The value 127 is shown in standard encoding using 8 bits: 0 1 1 1 1 1 1 1 and in VLQ encoding using 8 bits: 0 1 1 1 1 1 1 1 – the first 0 is highlighted to indicate it is different between the two encodings.  The value 128 is shown in standard encoding using 8 bits: 1 0 0 0 0 0 0 0 and in VLQ encoding using 16 bits: 1 0 0 0 0 0 0 1 0 0 0 0 0 0 0 0 – the first bit is highlighted to indicate it is status, not data.  The non status bits of the VLQ encoding of 128 are collected together without leading zeros: 1 0 0 0 0 0 0 0; text: 1. Delta time; Variable Length Quantity (VLQ) Encoding; 1 byte = 8 bits = 1 bit status + 7 bits value; 127; 01111111; 01111111; 128; 10000000; 10000001 00000000; 10000000; Value; Bit encoding; VLQ encoding

Those leading six 0s are uninteresting to us as well. And that gives us eight bits, a 1 followed by seven 0s.

MIDI Event structure: 1. Delta time – 128 – VLQ decoding – done

The value 127 is shown in standard encoding using 8 bits: 0 1 1 1 1 1 1 1 and in VLQ encoding using 8 bits: 0 1 1 1 1 1 1 1 – the first 0 is highlighted to indicate it is different between the two encodings.  The value 128 is shown in standard encoding using 8 bits: 1 0 0 0 0 0 0 0 and in VLQ encoding using 16 bits: 1 0 0 0 0 0 0 1 0 0 0 0 0 0 0 0 – the first bit is highlighted to indicate it is status, not data.  The non status bits of the VLQ encoding of 128 are collected together without leading zeros and moved under the bit encoding to show it is the same: 1 0 0 0 0 0 0 0; text: 1. Delta time; Variable Length Quantity (VLQ) Encoding; 1 byte = 8 bits = 1 bit status + 7 bits value; 127; 01111111; 01111111; 128; 10000000; 10000001 00000000; 10000000; Value; Bit encoding; VLQ encoding

Where have we seen that before? Oh yeah, the standard bit encoding of 128.

Hurrah! So that’s Variable Length Quantity encoding.

Aside: UTF-8

text: Aside: Yes, this is how UTF-8 works, how astute of you to notice!

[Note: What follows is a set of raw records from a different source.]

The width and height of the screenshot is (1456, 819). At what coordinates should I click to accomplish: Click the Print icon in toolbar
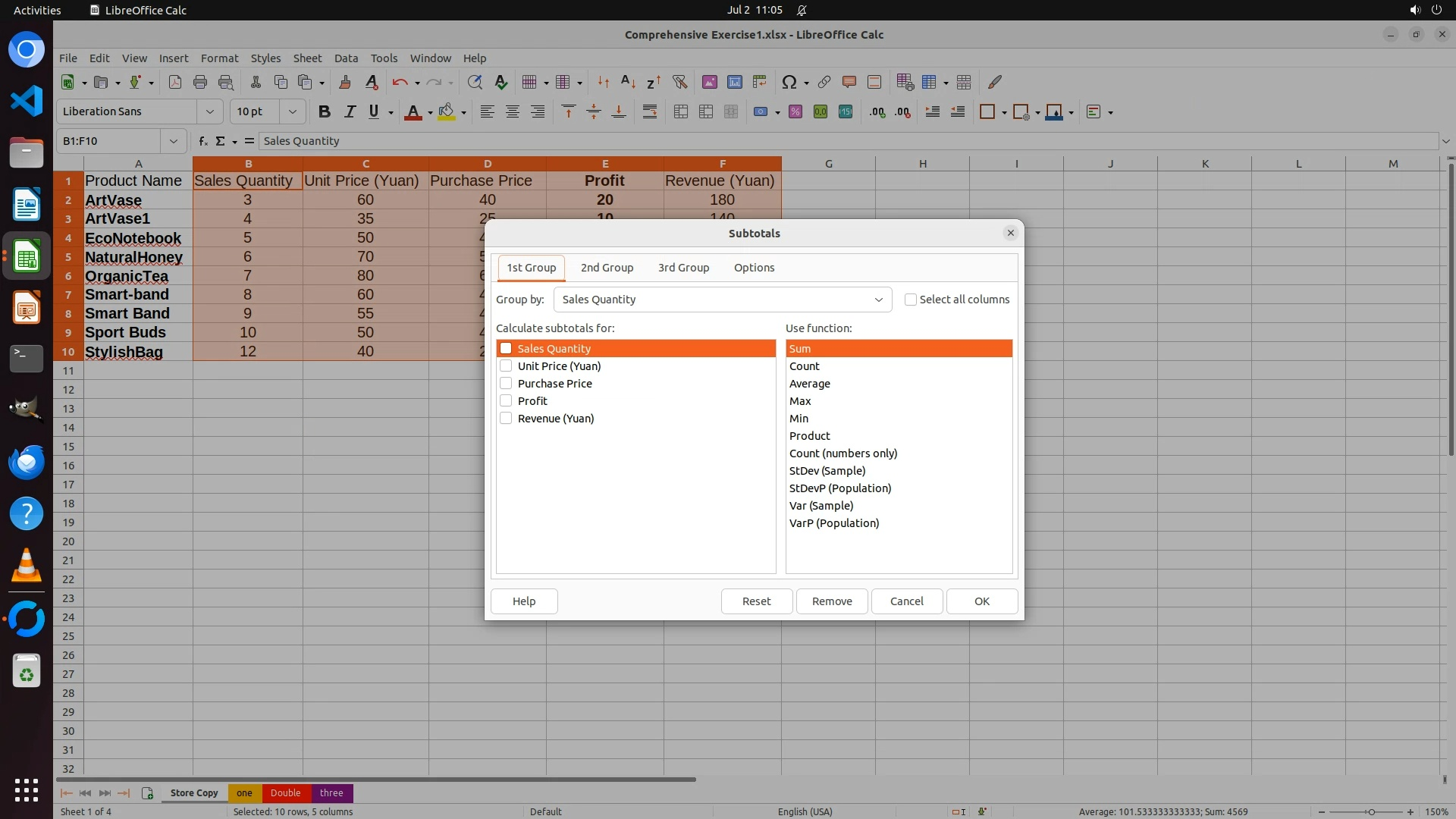pyautogui.click(x=200, y=82)
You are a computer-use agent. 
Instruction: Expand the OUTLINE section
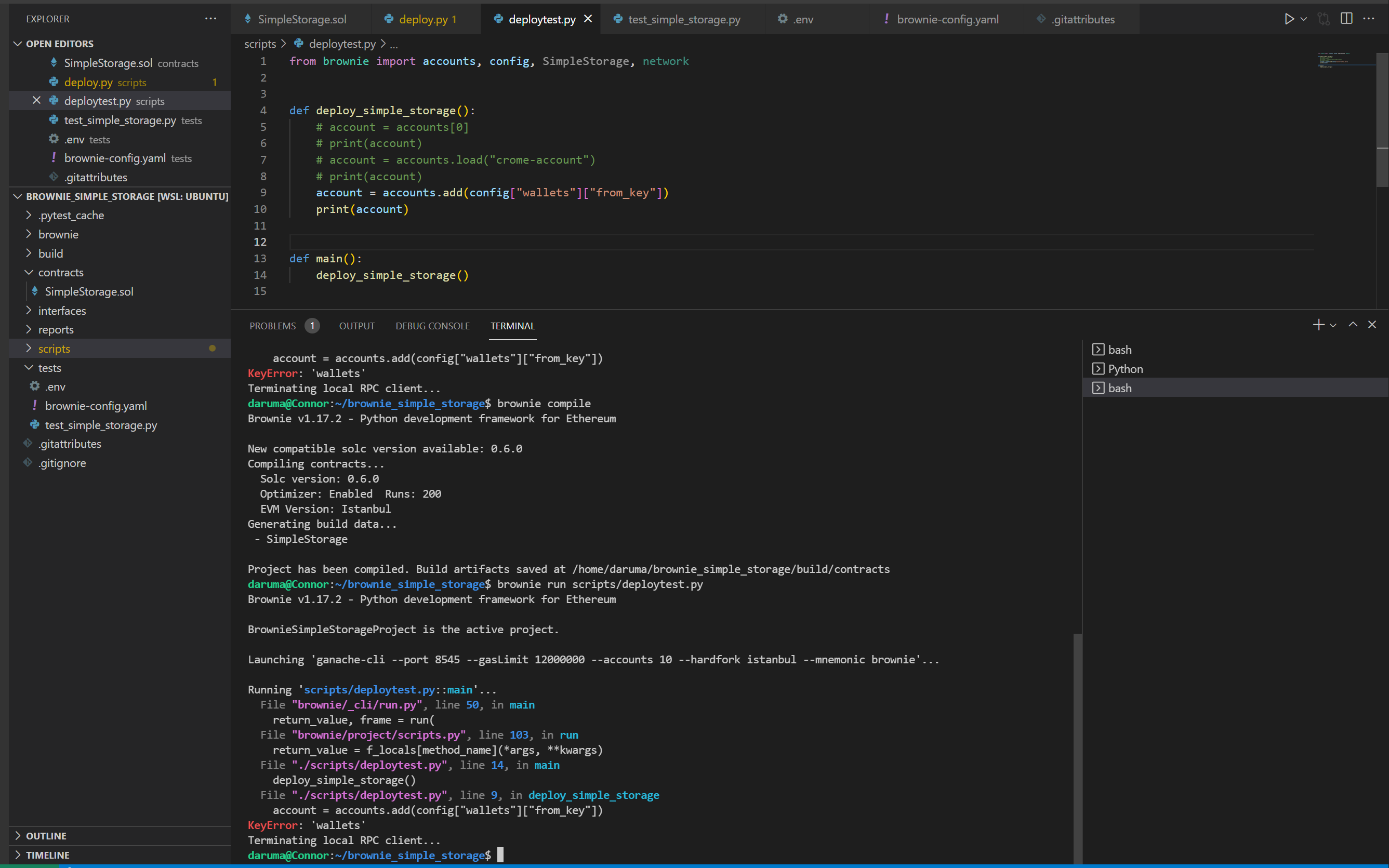(x=46, y=835)
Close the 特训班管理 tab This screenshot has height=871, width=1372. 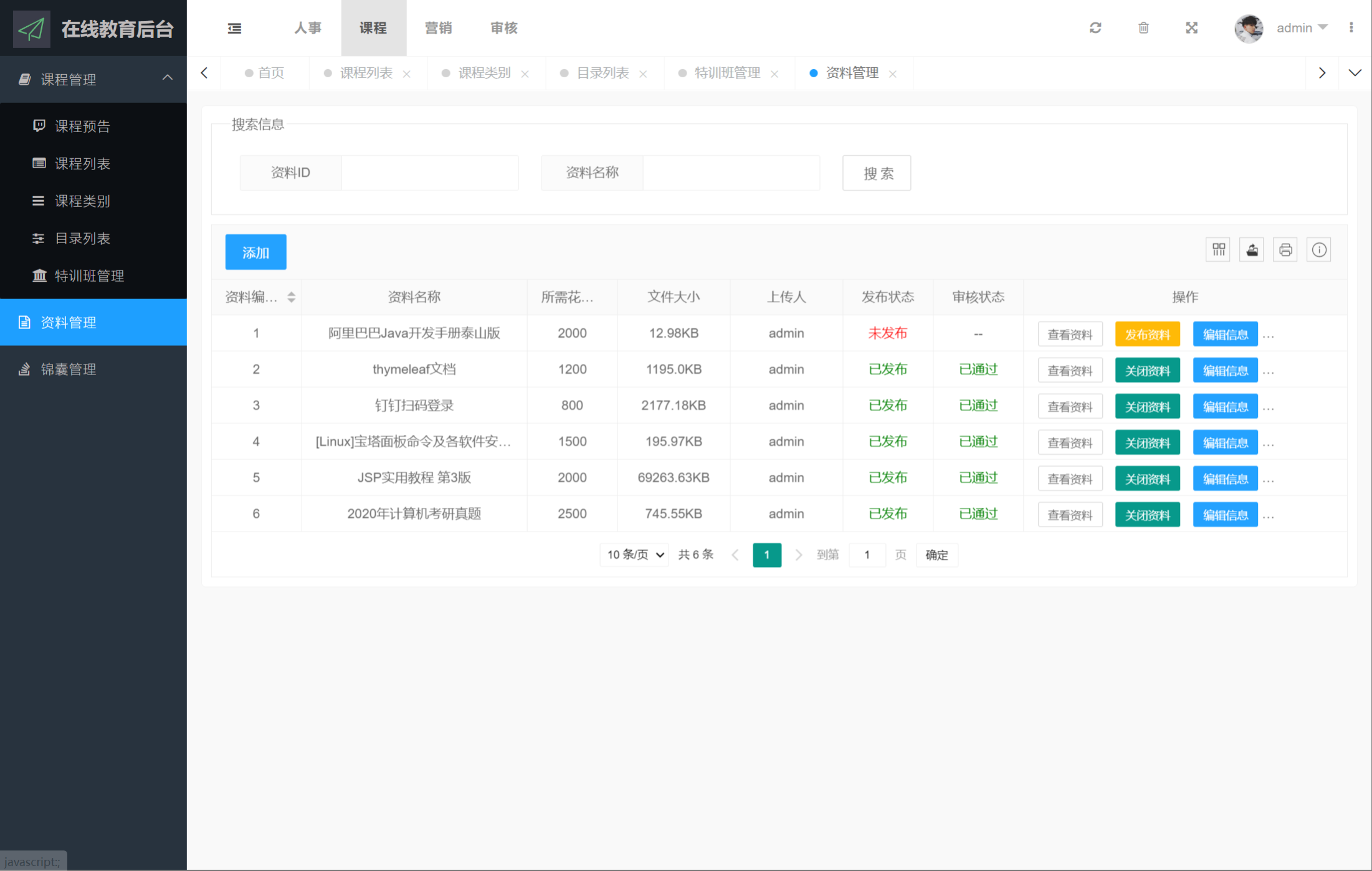click(x=774, y=74)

As an aside: you may recognise this kind of encoding if you’ve ever dealt with UTF-8. It’s also a variable length quantity style encoding where a character is stored as 1, 2, 3 or 4 bytes. Not this exact encoding, but still, those MIDI spec designers were on to something!

MIDI Event structure: 2. Event type

text: 2. Event type; 1 byte = 8 bits = 1 bit status (1) + 7 bits value; 1xxxxxxx = 7 bits to encode the type value

MIDI event types are stored in a single byte, but we only have 7 bits to store the type value, because the first bit must be a 1.

There are lots of event types which can be broken into 4 categories:

  1. MIDI things I do understand, but don’t care about like lyric or copyright information,
  2. MIDI things I don’t understand like ports and resetting,
  3. music things I don’t understand like tempo or pitch bending,
  4. music things I do understand and care about.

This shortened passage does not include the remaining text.